Source text
***
Vion Food Group, the Netherlands-headquartered meat supplier, which is in the process of quitting the German market, points to the inflationary price impact on consumers and the aftermath of the African swine fever (ASF) outbreak on processors.

“Your observation that the entire German meat industry is undergoing a transformation is absolutely correct. This shift is driven by both politically and socially motivated changes in livestock farming and a significant reduction in consumer spending,” Vion says via a spokesperson.

“In response to the ASF outbreak in 2020, countries such as China, Japan, South Korea, Singapore, Argentina, Brazil, and Mexico imposed import bans on German pork.

“The ongoing export ban to China is particularly damaging for German pork producers, as China was the largest foreign market for German pork and by-products until 2020. As a result, parts once sold to Asian markets as delicacies are now being processed into animal feed for significantly less money, putting substantial pressure on the margins and profitability of meat companies.”

Germany’s Federal Ministry of Food and Agriculture (BMEL) said in a report that the drop in meat consumption is part of a “long-term trend” and a further reduction is expected in the “coming years”.

Overall meat consumption in Germany in 2020, was the lowest since the Ministry started calculating data in 1991, it said.

Delving into the two areas of thought, BMEL proposes that demographic change is one part of the equation but not all, and the reasons behind the consumption decline are multi-faceted.

The introduction of animal welfare standards as a “basic law” in 2002 also “marked a change in thinking”, although it wasn’t intended to act as a partial causal factor in cutting meat consumption, the Ministry said.

“Further discussions about animal welfare are expected to have an impact on both the side of agricultural production and on the side of consumers,” the BMEL added, fitting into the thought camps of Rabobank’s Sherrard and Vion.
***
Supplied material
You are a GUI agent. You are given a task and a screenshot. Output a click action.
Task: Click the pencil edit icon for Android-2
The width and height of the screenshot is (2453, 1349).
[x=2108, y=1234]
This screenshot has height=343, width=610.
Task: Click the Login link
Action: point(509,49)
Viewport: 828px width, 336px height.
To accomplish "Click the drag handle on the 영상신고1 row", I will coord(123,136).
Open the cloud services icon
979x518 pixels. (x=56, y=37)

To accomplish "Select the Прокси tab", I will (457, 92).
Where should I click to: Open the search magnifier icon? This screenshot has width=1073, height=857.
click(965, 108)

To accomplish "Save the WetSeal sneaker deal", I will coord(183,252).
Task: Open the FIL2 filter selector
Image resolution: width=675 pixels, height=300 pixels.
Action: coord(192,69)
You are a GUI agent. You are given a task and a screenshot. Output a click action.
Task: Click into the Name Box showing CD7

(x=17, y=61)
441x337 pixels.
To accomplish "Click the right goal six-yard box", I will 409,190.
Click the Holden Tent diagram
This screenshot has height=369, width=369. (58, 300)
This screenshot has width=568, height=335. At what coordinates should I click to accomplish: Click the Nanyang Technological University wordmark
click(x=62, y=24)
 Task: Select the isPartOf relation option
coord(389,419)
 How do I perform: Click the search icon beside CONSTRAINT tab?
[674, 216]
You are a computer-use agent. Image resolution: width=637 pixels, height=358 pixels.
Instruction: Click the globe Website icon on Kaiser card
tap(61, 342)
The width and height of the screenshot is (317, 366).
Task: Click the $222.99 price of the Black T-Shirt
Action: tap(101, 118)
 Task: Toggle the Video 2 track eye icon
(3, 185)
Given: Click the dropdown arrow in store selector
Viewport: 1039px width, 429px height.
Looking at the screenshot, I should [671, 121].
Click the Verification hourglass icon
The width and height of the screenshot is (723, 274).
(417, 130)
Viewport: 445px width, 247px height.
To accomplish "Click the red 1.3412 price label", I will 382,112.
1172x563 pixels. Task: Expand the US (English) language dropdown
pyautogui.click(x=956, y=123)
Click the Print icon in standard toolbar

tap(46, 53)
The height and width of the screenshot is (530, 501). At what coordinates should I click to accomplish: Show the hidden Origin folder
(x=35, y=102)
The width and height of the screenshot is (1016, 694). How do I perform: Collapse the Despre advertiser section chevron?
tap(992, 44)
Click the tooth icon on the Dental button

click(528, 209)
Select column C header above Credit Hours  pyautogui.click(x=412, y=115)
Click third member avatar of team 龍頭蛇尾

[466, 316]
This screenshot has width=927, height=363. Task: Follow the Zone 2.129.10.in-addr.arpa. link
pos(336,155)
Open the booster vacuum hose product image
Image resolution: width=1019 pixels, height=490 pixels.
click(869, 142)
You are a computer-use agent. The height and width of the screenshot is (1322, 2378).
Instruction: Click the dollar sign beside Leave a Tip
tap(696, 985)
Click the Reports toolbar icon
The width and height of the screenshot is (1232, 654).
***
The tasks
1 > Print the stretch of the article on Germany's meat industry from "Germany’s Federal Ministry" through "the Ministry said.".
2 > In the article on Germany's meat industry, which country was the largest foreign market for German pork and by-products until 2020?
3 > Pick up the article on Germany's meat industry from its last sentence and keep writing.
The records come from a different source than the text.

Results
1 >
Germany’s Federal Ministry of Food and Agriculture (BMEL) said in a report that the drop in meat consumption is part of a “long-term trend” and a further reduction is expected in the “coming years”.

Overall meat consumption in Germany in 2020, was the lowest since the Ministry started calculating data in 1991, it said.

Delving into the two areas of thought, BMEL proposes that demographic change is one part of the equation but not all, and the reasons behind the consumption decline are multi-faceted.

The introduction of animal welfare standards as a “basic law” in 2002 also “marked a change in thinking”, although it wasn’t intended to act as a partial causal factor in cutting meat consumption, the Ministry said.

2 > China

3 >
Greater health awareness among consumers and the rise on social media of negative commentary around eating meat, linked to health and animal husbandry vis a vis the environment, are other causal factors, it claims.

Meat alternatives

Finally, and the one possible reason that perhaps first springs to mind, is the rise in popularity of vegan and vegetarianism in Germany since 2010, the Ministry said.

Carsten Brzeski, a chief economist in Germany at financial advisory firm ING, agrees with that chain of thought, suggesting there were five million people claiming to be vegetarian ten years ago, compared to more than eight million today.

While Brzeski, who is also head of global macro research, concedes he is no expert on food, he puts forward some other observations.

“The cost-of-living crisis will also have reduced meat consumption in recent years. With a continued change in diets but also with more people reducing meat consumption due to environmental and health reasons, and the government possibly inserting new taxes and shifts towards high-quality meat, I would expect the consumption of meat to drop further,” he says.

Rabobank’s Sherrard and Vion largely discount the plant-based theory.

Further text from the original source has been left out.